→ **BRIEF**
Count the lines in the records below that contain the string "document", matching case exactly, and reply with the number alone.

→ **PROVIDED INFORMATION**
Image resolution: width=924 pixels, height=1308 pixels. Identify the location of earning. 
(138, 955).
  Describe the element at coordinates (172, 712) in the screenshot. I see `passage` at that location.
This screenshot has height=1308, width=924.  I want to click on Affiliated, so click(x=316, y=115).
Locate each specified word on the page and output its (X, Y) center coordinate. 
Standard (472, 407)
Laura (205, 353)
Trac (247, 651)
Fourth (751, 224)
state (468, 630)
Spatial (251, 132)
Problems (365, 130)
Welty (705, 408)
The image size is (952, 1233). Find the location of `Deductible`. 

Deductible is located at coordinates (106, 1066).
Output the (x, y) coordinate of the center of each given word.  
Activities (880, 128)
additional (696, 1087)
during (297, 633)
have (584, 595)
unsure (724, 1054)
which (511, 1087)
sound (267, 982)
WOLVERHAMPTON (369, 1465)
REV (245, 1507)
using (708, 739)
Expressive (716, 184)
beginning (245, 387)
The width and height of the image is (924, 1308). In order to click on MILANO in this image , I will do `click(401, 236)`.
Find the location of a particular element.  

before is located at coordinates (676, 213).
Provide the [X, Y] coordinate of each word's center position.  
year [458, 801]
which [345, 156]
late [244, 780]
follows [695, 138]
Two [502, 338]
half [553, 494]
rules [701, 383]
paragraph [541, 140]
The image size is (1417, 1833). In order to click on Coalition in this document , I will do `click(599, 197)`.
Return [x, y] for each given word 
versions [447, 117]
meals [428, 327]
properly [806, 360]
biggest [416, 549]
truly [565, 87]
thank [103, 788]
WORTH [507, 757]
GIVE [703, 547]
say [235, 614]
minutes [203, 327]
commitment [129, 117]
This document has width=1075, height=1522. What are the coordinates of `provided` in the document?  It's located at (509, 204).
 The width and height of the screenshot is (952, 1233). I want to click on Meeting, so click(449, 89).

→ **ANSWER**
2